Schedulers can be objectively tested. There's this thing called "performance", that can generally be quantified on a load basis.
Yes, you can have crazy ideas in both schedulers and security. Yes, you can simplify both for a particular load. Yes, you can make mistakes in both. But the *discussion* on security seems to never get down to real numbers.
So the difference between them is simple: one is "hard science". The other one is "people wanking around with their opinions".
— Re: [PATCH] Version 3 (2.6.23-rc8) Smack: Simplified Mandatory Access Control Kernel, by Linus Torvalds, kerneltrap.org, Monday, October 1, 2007 - 7:04 am
Linus Torvalds, inventor of Linux and thus originator of its associated industry, continues:
Another difference is that when it comes to schedulers, I feel like I actually can make an informed decision. Which means that I'm perfectly happy to just make that decision, and take the flak that I get for it. And I do (both decide, and get flak). That's my job.
In contrast, when it comes to security, I see people making IDIOTIC arguments, and I absolutely *know* that those arguments are pure and utter crap, and at the same time, I see that those people are supposed to be "experts".
For example, you security guys still debate "inodes" vs "pathnames", as if that was an either-or issue.

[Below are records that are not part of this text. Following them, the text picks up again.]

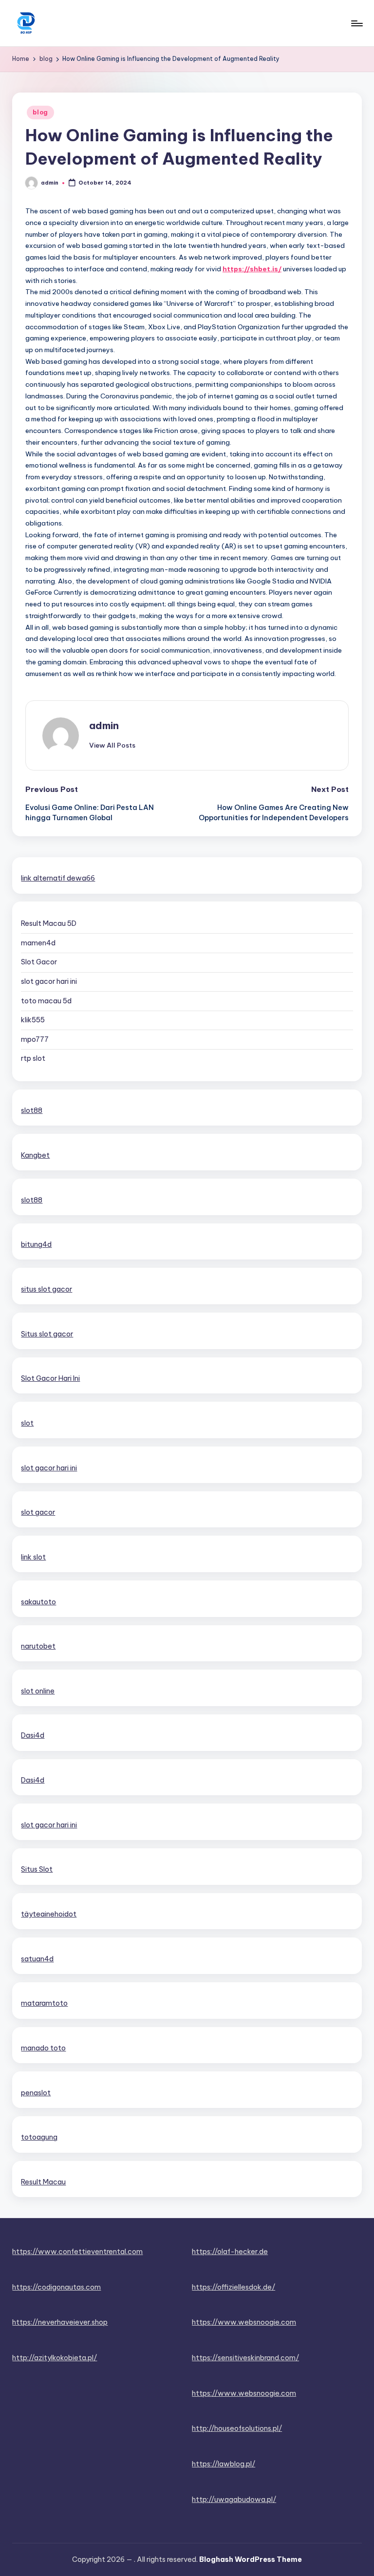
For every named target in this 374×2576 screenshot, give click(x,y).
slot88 (31, 1110)
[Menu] (356, 23)
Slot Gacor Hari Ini (50, 1378)
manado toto (43, 2048)
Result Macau (43, 2182)
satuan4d (37, 1959)
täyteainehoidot (48, 1914)
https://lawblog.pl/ (223, 2464)
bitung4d (36, 1244)
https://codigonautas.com (56, 2287)
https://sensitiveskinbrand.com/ (245, 2357)
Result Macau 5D (48, 923)
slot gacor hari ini (49, 981)
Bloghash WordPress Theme (250, 2559)
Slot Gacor (39, 962)
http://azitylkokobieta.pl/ (54, 2357)
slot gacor (38, 1512)
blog (40, 112)
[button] (112, 745)
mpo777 (35, 1039)
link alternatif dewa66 (58, 878)
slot (27, 1423)
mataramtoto (44, 2003)
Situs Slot (37, 1869)
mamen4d (38, 943)
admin (104, 725)
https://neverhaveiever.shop (60, 2322)
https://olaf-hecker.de (230, 2251)
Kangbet (35, 1155)
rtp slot (33, 1058)
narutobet (38, 1646)
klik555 (33, 1019)
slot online (38, 1691)
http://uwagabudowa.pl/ (234, 2499)
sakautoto (38, 1602)
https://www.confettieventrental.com (77, 2251)
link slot (33, 1557)
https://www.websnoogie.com (244, 2322)
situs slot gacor (46, 1289)
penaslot (36, 2092)
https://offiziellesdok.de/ (233, 2287)
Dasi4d (32, 1735)
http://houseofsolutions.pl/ (237, 2428)
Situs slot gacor (47, 1334)
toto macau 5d (46, 1001)
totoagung (39, 2137)
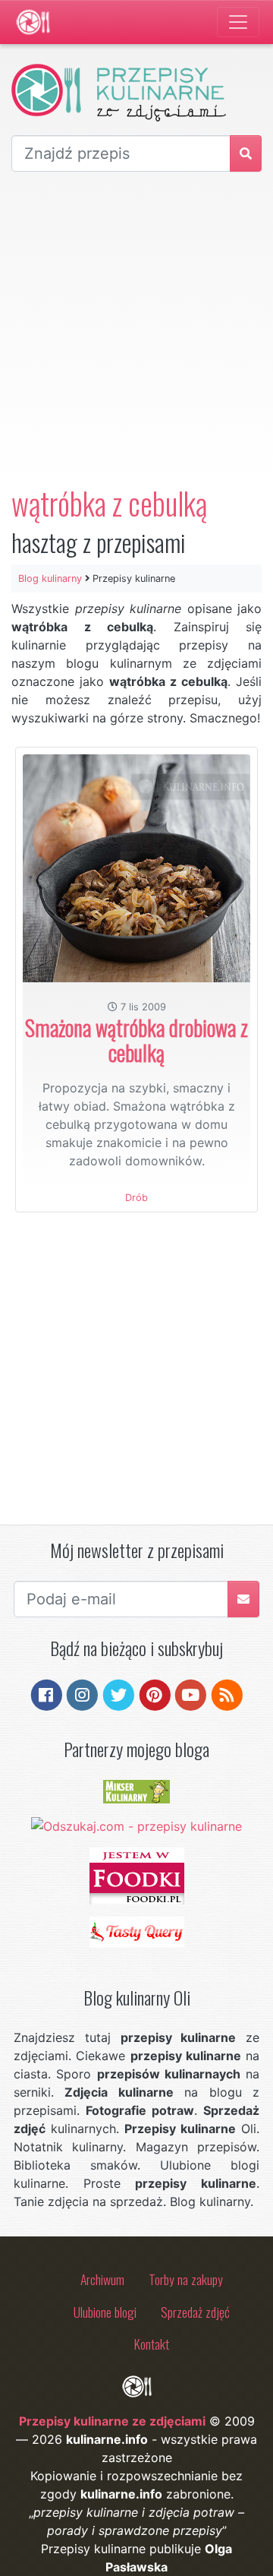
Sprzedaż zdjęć (195, 2312)
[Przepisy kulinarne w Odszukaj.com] (136, 1824)
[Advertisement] (136, 328)
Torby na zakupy (186, 2279)
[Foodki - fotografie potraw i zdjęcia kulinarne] (136, 1874)
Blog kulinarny (50, 578)
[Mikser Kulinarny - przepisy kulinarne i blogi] (136, 1790)
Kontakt (151, 2343)
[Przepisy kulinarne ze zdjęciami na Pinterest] (155, 1694)
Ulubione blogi (105, 2312)
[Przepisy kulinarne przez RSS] (227, 1694)
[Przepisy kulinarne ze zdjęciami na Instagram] (82, 1694)
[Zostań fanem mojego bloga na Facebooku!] (46, 1694)
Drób (136, 1197)
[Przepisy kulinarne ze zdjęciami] (33, 22)
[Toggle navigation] (238, 22)
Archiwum (102, 2279)
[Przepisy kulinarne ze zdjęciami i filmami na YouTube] (190, 1694)
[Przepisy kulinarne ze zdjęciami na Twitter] (118, 1694)
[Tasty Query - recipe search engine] (136, 1931)
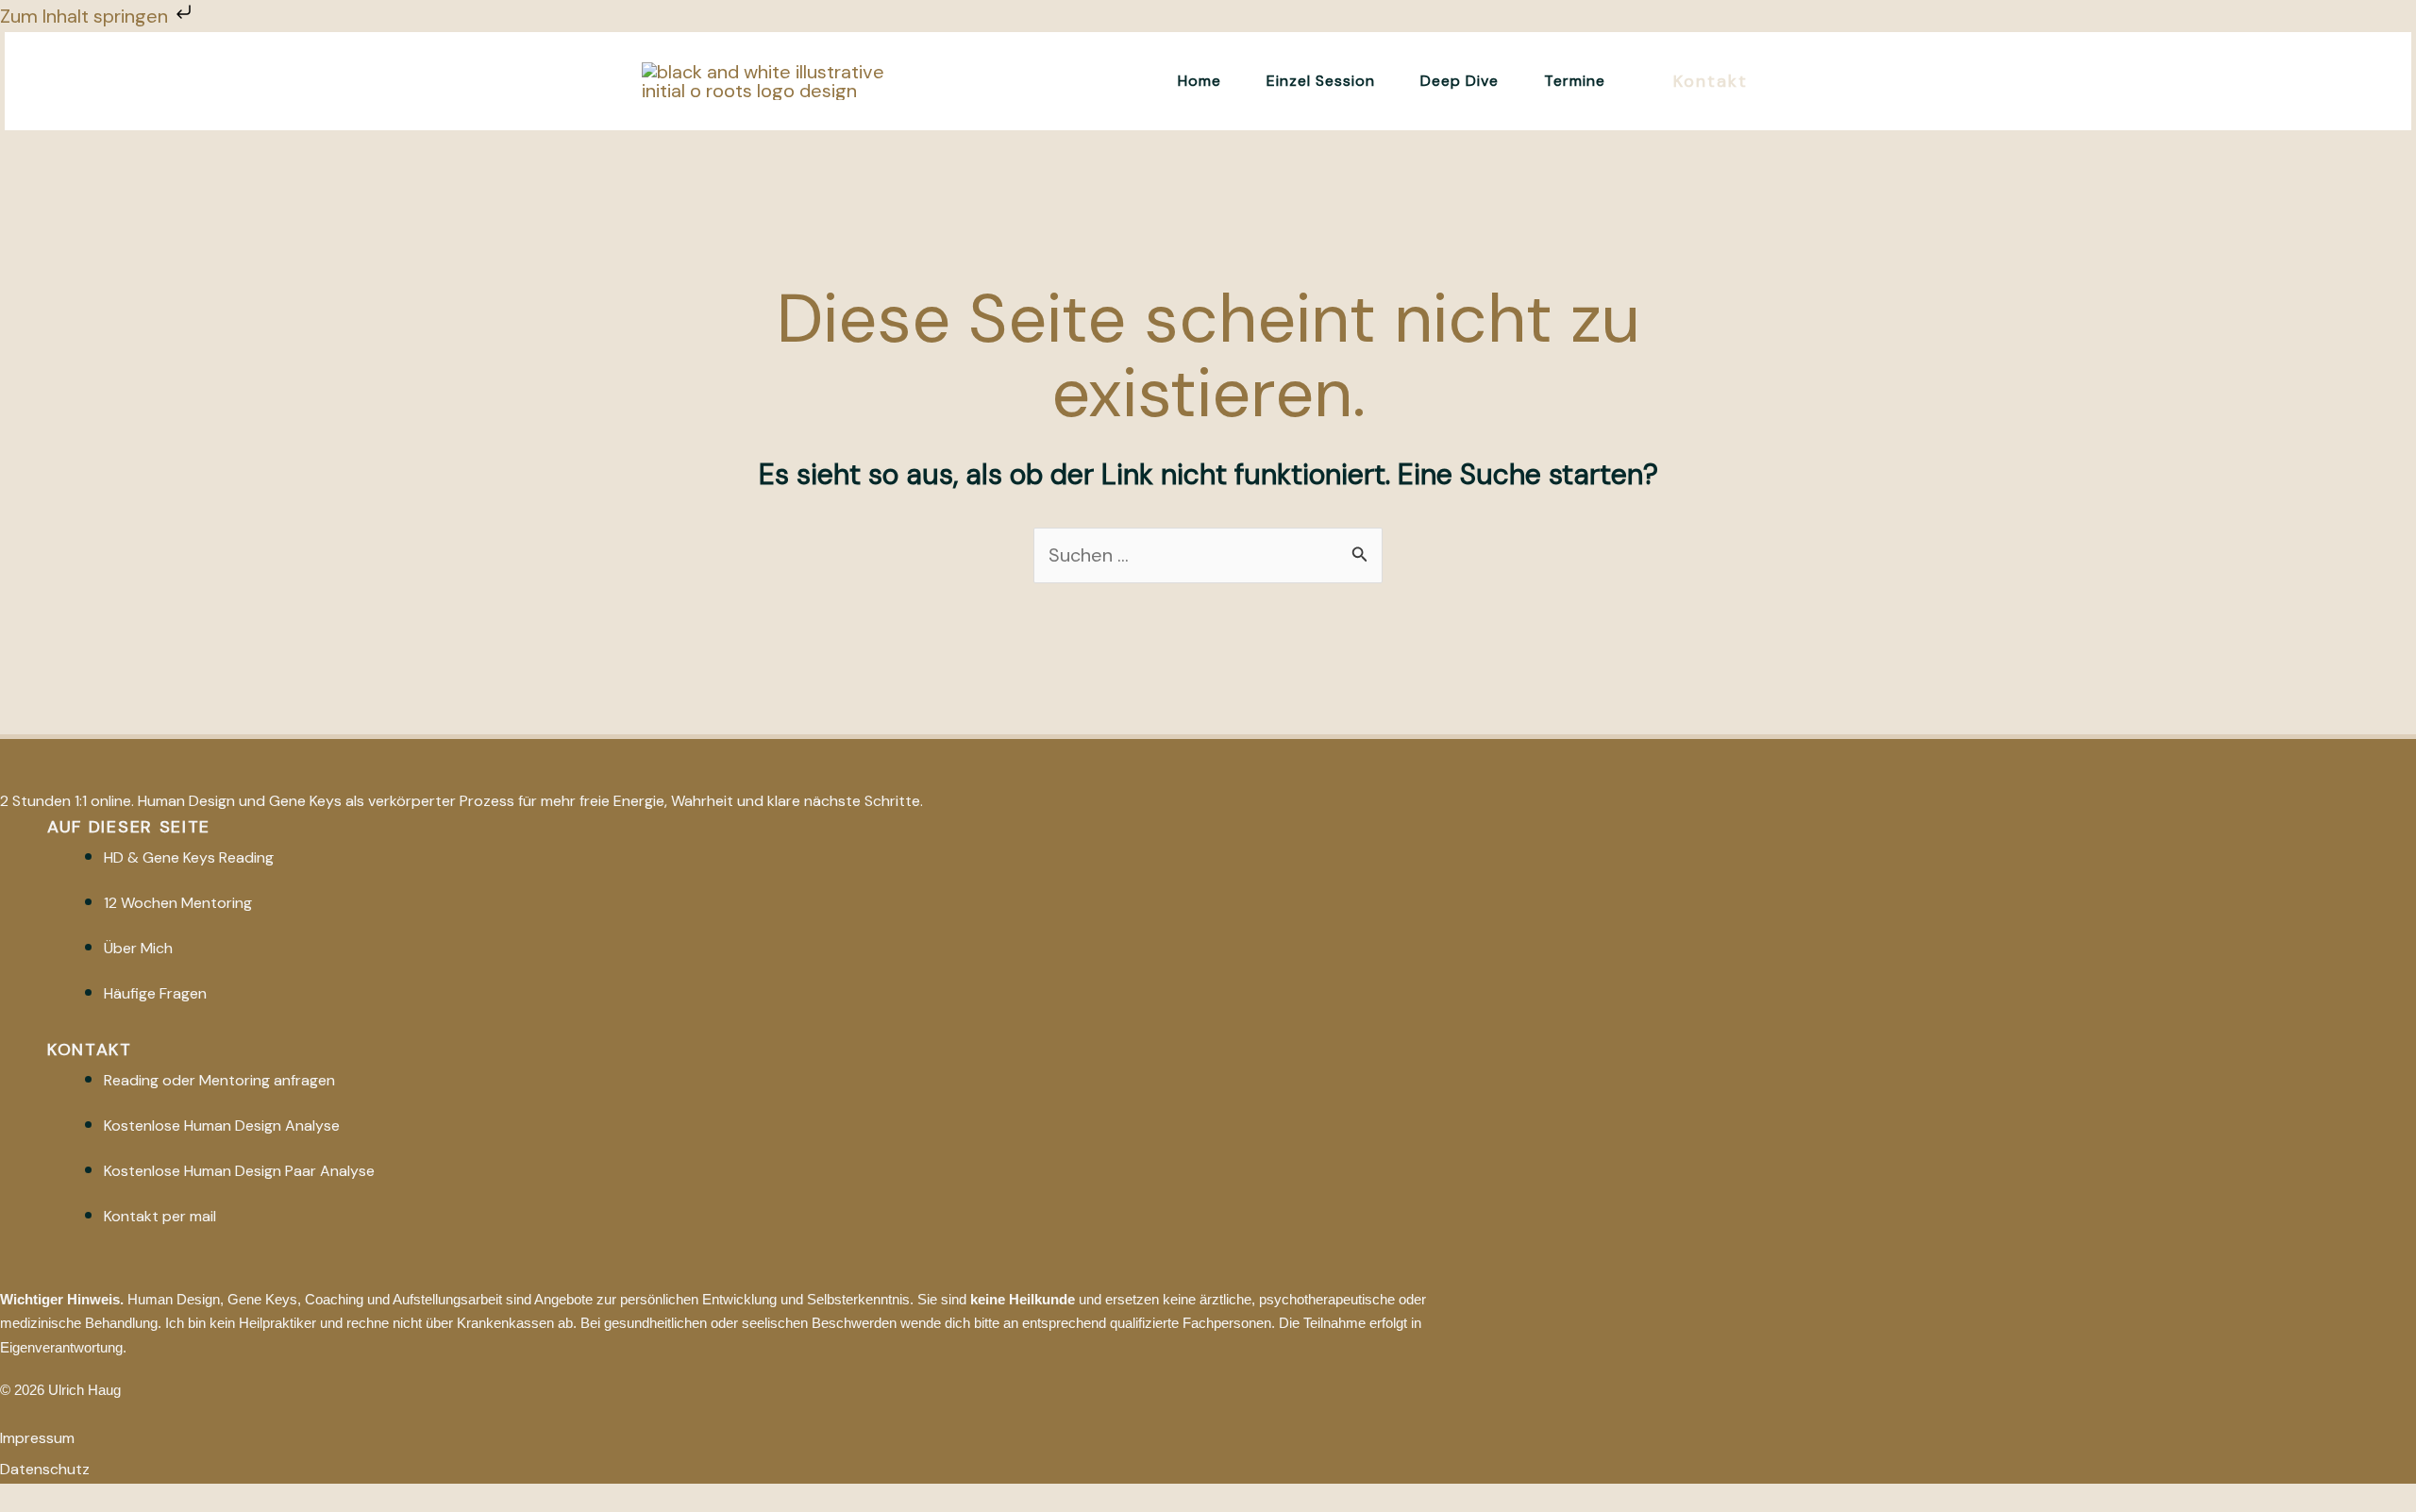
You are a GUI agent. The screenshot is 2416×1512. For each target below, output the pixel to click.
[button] (1710, 81)
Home (1199, 81)
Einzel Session (1321, 81)
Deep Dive (1459, 81)
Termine (1574, 81)
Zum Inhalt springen (86, 16)
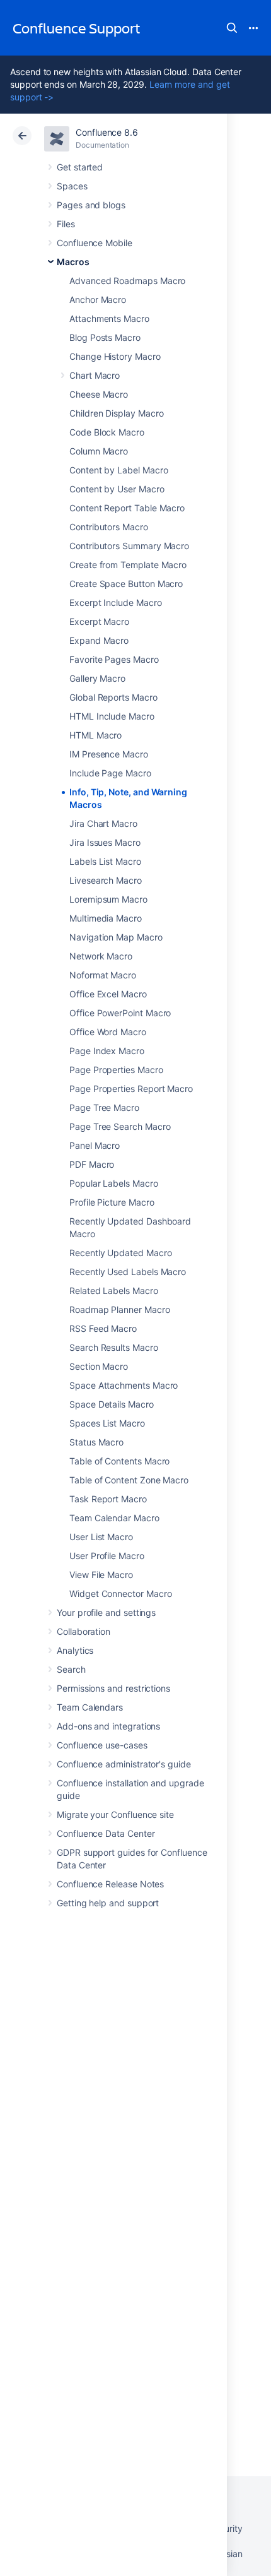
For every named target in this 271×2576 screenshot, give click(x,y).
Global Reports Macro (113, 697)
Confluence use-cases (102, 1745)
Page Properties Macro (116, 1069)
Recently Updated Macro (120, 1252)
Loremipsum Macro (108, 899)
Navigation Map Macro (116, 937)
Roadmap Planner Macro (119, 1309)
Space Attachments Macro (123, 1385)
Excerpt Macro (99, 621)
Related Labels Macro (113, 1290)
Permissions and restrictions (113, 1688)
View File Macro (101, 1574)
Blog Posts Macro (105, 337)
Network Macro (100, 956)
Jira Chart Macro (103, 823)
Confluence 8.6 (107, 132)
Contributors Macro (108, 526)
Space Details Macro (111, 1404)
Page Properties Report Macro (131, 1088)
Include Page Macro (110, 773)
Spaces (72, 186)
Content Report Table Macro (127, 507)
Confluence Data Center (105, 1833)
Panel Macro (94, 1145)
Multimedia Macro (105, 918)
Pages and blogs (91, 204)
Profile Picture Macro (111, 1202)
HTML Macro (95, 735)
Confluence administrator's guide (124, 1764)
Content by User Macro (116, 489)
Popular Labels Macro (113, 1183)
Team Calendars (90, 1707)
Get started (80, 167)
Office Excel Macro (108, 993)
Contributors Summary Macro (129, 545)
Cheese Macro (98, 394)
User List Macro (101, 1536)
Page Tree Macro (104, 1107)
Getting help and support (108, 1902)
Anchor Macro (97, 299)
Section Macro (98, 1366)
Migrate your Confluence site (115, 1814)
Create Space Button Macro (126, 583)
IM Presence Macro (108, 754)
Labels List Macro (105, 861)
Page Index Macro (106, 1050)
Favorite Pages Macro (114, 659)
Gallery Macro (97, 678)
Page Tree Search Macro (119, 1126)
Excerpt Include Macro (115, 602)
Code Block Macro (106, 432)
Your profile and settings (106, 1612)
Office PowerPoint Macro (120, 1012)
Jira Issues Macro (105, 842)
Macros (73, 261)
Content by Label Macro (118, 470)
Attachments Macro (109, 318)
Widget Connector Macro (120, 1593)
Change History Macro (115, 356)
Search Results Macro (113, 1347)
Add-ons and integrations (108, 1726)
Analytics (75, 1650)
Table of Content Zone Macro (128, 1480)
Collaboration (83, 1631)
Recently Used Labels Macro (127, 1271)
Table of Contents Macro (119, 1461)
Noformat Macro (102, 975)
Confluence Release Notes (110, 1884)
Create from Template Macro (128, 564)
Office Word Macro (107, 1031)
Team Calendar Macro (114, 1517)
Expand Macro (99, 640)
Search (232, 28)
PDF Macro (91, 1164)
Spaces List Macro (107, 1423)
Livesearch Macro (105, 880)
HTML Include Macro (111, 716)
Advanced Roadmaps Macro (127, 280)
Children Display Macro (116, 413)
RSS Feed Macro (103, 1328)
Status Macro (96, 1442)
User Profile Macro (106, 1555)
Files (66, 223)
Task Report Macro (108, 1498)
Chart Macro (94, 375)
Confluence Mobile (94, 242)
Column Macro (98, 451)
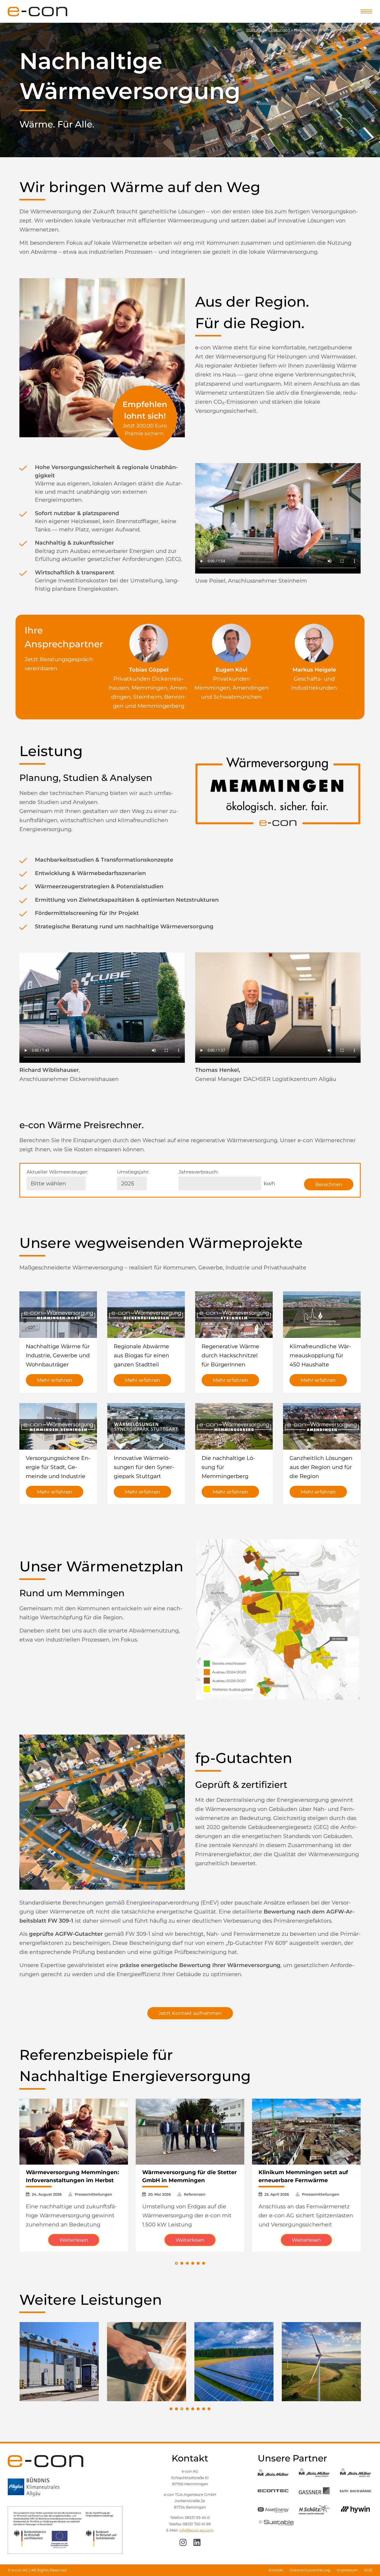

Quite frankly, I'm not a security person, but I can tell a bad argument from a good one. And an argument that says "inodes _or_ pathnames" is so full of shit that it's not even funny. And a person who says that it has to be one or the other is incompetent.
Yet that is *still* the level of disagreement I see.
His examples may be about schedulers and filesystem concepts, but his point applies to many other realms of security, as well.
-jsq
I also subscribe to the theory that the security market, for good or worse, is a market in silver bullets. The underlying reason is that there is an absence of hard objective science to base on, primarily because the attacker doesn't let you get away with dry & dusty theories or statistical models.
Out of that arises a world of best practices on the side of the buyer, a.k.a. outsourcing your security wisdom; on the part of the seller, it is whatever sells and whoever can talk the most complicated blah blah. As security experts never get tested on the results of their work by the market, the only thing that counts is appearance.
Posted by: Iang | October 11, 2007 at 09:33 AM
Irony: "a literary technique, originally used in Greek tragedy, by which the full significance of a character's words or actions are clear to the audience or reader although unknown to the character."
Irony: using qualitative labels ("real", "hard") to describe confidence (certainty) of data in a statement that expresses a lack of confidence in the use of qualitative labels.
Posted by: Alex | October 11, 2007 at 10:50 AM
Alex: Linus is a pretty canny fellow; I doubt irony is unknown to him.
Also, I don't see what he wrote as ironic. Schedules have performance metrics. Security does not. Some is greater than none. QED.
Iang: Let's see, complicated blah blah, appearance, and ingratiating with the customer. So IT security is basically politics?
Posted by: jsqrisk | October 12, 2007 at 02:36 PM
John,
Are you saying:
1.) Security does not have performance metrics?
or
2.) Security does not have metrics?
3.) Linus understands that the only difference between the metrics he likes and the metrics security can be using is a matter of certainty? If so, then he may be canny, but his patience and temperance leaves something to be desired.
Posted by: Alex | October 12, 2007 at 05:44 PM
If security has metrics showing how application of security techniques affects the business performance of the companies that purchase it, it's odd that nobody presented them at the recent Metricon, a workshop dedicated to the measurement of security.
Security has various measurements of this and that, such as patches applied, intrusions detected, etc., but what do they mean to the people paying for them? If the CIO goes to the CEO's staff meeting or a board meeting and says "we spent $x and that let us apply Y patches" that's like the VP of Marketing saying "we spent $X and sent out Y press releases." So? How many press stories did those press releases produce, and which of those produced how many sales? And what's the equivalent for security?
OS schedulers tend to be measurable in very concrete terms related to what you can do with the operating system. Show me the security measures about which security techniques keep the OS up, available, and unimpaired by how much, preventing security problems or rapidly ameliorating them, and how much this affects the corporate bottom line. Better yet, present them at the next Metricon.